──────── LISTED ENTRIES

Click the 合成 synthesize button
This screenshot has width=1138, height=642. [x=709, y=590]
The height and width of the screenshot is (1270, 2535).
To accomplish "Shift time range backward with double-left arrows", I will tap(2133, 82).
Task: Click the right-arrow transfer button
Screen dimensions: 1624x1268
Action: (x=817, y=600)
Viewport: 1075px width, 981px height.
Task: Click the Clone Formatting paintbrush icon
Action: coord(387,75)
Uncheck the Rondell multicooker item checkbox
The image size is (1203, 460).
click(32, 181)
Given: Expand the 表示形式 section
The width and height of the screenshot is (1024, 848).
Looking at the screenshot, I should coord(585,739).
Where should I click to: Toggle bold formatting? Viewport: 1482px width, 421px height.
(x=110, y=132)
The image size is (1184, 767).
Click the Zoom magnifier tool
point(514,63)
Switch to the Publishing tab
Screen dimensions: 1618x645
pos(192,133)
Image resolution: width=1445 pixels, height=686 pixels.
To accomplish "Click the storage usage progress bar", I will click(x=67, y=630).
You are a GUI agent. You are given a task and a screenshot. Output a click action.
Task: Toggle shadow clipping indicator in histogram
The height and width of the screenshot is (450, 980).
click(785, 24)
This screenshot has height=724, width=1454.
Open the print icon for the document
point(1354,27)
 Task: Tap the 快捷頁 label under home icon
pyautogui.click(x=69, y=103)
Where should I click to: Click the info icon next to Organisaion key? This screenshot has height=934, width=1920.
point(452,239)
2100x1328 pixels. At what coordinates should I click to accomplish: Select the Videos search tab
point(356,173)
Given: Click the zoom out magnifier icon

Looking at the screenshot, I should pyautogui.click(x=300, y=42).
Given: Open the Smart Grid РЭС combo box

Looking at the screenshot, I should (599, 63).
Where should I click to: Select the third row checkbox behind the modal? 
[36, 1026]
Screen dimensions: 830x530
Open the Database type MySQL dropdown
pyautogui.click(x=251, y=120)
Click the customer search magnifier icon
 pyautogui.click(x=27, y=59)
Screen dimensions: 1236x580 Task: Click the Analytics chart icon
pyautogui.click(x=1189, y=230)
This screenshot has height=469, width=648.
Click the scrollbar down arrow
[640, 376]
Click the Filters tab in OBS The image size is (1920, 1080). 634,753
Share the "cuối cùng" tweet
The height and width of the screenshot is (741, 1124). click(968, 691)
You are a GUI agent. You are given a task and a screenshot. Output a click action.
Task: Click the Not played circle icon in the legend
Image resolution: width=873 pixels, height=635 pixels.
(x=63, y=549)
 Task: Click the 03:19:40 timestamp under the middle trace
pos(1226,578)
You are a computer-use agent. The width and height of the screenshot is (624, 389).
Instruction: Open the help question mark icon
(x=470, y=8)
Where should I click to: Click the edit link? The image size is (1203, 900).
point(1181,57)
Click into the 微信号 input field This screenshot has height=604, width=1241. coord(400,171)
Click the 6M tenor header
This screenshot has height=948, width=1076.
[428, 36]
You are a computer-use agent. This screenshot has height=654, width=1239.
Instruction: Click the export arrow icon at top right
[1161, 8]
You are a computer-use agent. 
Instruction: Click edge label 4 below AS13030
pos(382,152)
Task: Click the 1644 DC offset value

────────────────

EXERCISE DIRECTIONS —
Transcribe the entire listing without a single omission.

ANSWER SPACE —
Click the 合成 synthesize button
This screenshot has width=1138, height=642. [x=709, y=590]
The height and width of the screenshot is (1270, 2535).
To accomplish "Shift time range backward with double-left arrows", I will tap(2133, 82).
Task: Click the right-arrow transfer button
Screen dimensions: 1624x1268
Action: (x=817, y=600)
Viewport: 1075px width, 981px height.
Task: Click the Clone Formatting paintbrush icon
Action: coord(387,75)
Uncheck the Rondell multicooker item checkbox
The image size is (1203, 460).
click(32, 181)
Given: Expand the 表示形式 section
The width and height of the screenshot is (1024, 848).
Looking at the screenshot, I should coord(585,739).
Where should I click to: Toggle bold formatting? Viewport: 1482px width, 421px height.
(x=110, y=132)
The image size is (1184, 767).
Click the Zoom magnifier tool
point(514,63)
Switch to the Publishing tab
Screen dimensions: 1618x645
pos(192,133)
Image resolution: width=1445 pixels, height=686 pixels.
To accomplish "Click the storage usage progress bar", I will click(x=67, y=630).
You are a GUI agent. You are given a task and a screenshot. Output a click action.
Task: Toggle shadow clipping indicator in histogram
The height and width of the screenshot is (450, 980).
click(785, 24)
This screenshot has height=724, width=1454.
Open the print icon for the document
point(1354,27)
 Task: Tap the 快捷頁 label under home icon
pyautogui.click(x=69, y=103)
Where should I click to: Click the info icon next to Organisaion key? This screenshot has height=934, width=1920.
point(452,239)
2100x1328 pixels. At what coordinates should I click to accomplish: Select the Videos search tab
point(356,173)
Given: Click the zoom out magnifier icon

Looking at the screenshot, I should pyautogui.click(x=300, y=42).
Given: Open the Smart Grid РЭС combo box

Looking at the screenshot, I should (599, 63).
Where should I click to: Select the third row checkbox behind the modal? 
[36, 1026]
Screen dimensions: 830x530
Open the Database type MySQL dropdown
pyautogui.click(x=251, y=120)
Click the customer search magnifier icon
 pyautogui.click(x=27, y=59)
Screen dimensions: 1236x580 Task: Click the Analytics chart icon
pyautogui.click(x=1189, y=230)
This screenshot has height=469, width=648.
Click the scrollbar down arrow
[640, 376]
Click the Filters tab in OBS The image size is (1920, 1080). 634,753
Share the "cuối cùng" tweet
The height and width of the screenshot is (741, 1124). click(968, 691)
You are a GUI agent. You are given a task and a screenshot. Output a click action.
Task: Click the Not played circle icon in the legend
Image resolution: width=873 pixels, height=635 pixels.
(x=63, y=549)
 Task: Click the 03:19:40 timestamp under the middle trace
pos(1226,578)
You are a computer-use agent. The width and height of the screenshot is (624, 389).
Instruction: Open the help question mark icon
(x=470, y=8)
Where should I click to: Click the edit link? The image size is (1203, 900).
point(1181,57)
Click into the 微信号 input field This screenshot has height=604, width=1241. coord(400,171)
Click the 6M tenor header
This screenshot has height=948, width=1076.
[428, 36]
You are a computer-use agent. This screenshot has height=654, width=1239.
Instruction: Click the export arrow icon at top right
[1161, 8]
You are a computer-use agent. 
Instruction: Click edge label 4 below AS13030
pos(382,152)
Task: Click the 1644 DC offset value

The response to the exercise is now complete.